Problem to solve.
Reproduce verbatim the passage of the text on BERT that runs from "BERT-base: 12 layers, 768" up to and including "token (first position)".

Exercise text.
<<<<
Before BERT: train models from scratch for each task. After BERT: pretrain once, fine-tune everywhere.
BERT showed that transformer encoders, pretrained on massive text, transfer amazingly to downstream tasks.
Key innovation: bidirectional
GPT: left-to-right only. Each position sees only previous tokens. BERT: bidirectional. Each position sees everything.
“The [MASK] sat on the mat”
BERT sees both “The” and “sat on the mat” to predict [MASK]. Much richer context.
See masked prediction: BERT Animation
Pretraining objectives
Masked Language Modeling (MLM)
- Take sentence
- Randomly mask 15% of tokens
- Predict the masked tokens
Not all masked tokens replaced with [MASK]:
- 80%: replace with [MASK]
- 10%: replace with random token
- 10%: keep original
This prevents model from only learning about [MASK] token.
Next Sentence Prediction (NSP)
Given two sentences, predict if B follows A.
50% real pairs, 50% random.
Later research showed this isn’t crucial. RoBERTa drops it.
Architecture
Encoder-only transformer.
BERT-base: 12 layers, 768 hidden, 12 heads, 110M params BERT-large: 24 layers, 1024 hidden, 16 heads, 340M params
Special tokens:
- [CLS]: classification token (first position)
- [SEP]: separator between sentences
- [MASK]: masked token placeholder
Using BERT
For classification
Use [CLS] token representation:
from transformers import BertModel
model = BertModel.from_pretrained('bert-base-uncased')
outputs = model(input_ids, attention_mask=attention_mask)
cls_embedding = outputs.last_hidden_state[:, 0] # [CLS] position
# Add classifier head on top
For token tasks (NER, POS)
Use all token representations:
token_embeddings = outputs.last_hidden_state # (batch, seq, hidden)
>>>>
Material provided.
<<<<
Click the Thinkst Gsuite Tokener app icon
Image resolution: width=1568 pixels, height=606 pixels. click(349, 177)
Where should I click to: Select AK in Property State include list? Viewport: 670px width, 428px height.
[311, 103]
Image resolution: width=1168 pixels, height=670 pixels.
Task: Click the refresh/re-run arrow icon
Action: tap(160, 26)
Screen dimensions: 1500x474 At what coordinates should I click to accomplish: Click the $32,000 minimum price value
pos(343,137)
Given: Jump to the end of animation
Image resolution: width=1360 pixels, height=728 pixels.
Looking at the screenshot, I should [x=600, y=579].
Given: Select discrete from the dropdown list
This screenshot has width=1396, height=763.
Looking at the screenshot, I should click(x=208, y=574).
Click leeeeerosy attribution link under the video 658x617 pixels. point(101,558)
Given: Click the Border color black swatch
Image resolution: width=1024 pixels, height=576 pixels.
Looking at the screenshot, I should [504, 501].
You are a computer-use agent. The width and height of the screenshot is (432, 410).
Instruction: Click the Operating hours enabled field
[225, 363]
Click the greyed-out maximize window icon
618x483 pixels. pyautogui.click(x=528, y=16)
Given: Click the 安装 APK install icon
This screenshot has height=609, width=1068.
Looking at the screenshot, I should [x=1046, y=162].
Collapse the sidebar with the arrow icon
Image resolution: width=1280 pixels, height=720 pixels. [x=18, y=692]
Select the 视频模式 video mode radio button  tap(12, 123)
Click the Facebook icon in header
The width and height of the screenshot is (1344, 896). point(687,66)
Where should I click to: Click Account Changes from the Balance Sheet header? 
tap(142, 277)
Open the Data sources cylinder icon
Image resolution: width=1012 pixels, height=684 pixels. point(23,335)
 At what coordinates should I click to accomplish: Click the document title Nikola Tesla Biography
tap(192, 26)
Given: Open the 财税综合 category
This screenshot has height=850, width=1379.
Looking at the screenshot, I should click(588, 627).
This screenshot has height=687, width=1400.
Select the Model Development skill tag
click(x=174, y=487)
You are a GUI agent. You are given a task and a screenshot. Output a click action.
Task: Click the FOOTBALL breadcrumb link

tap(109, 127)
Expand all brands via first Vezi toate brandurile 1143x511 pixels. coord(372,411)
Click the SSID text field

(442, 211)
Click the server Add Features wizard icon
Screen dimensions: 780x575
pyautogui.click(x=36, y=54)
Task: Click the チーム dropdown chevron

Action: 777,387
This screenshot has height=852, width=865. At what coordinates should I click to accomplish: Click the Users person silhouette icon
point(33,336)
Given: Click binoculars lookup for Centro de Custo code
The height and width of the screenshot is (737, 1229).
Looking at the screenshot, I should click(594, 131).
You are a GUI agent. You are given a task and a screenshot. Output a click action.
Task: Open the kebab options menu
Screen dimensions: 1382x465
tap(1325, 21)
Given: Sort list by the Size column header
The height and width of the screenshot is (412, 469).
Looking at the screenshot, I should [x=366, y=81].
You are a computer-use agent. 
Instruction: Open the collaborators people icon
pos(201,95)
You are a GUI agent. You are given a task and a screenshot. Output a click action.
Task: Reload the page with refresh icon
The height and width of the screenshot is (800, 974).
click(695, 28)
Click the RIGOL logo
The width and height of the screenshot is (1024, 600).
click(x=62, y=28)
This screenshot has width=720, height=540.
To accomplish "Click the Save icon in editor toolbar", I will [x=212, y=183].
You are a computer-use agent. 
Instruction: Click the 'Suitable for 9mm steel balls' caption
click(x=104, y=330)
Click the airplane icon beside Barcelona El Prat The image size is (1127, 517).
>>>>
Written solution.
BERT-base: 12 layers, 768 hidden, 12 heads, 110M params BERT-large: 24 layers, 1024 hidden, 16 heads, 340M params
Special tokens:
- [CLS]: classification token (first position)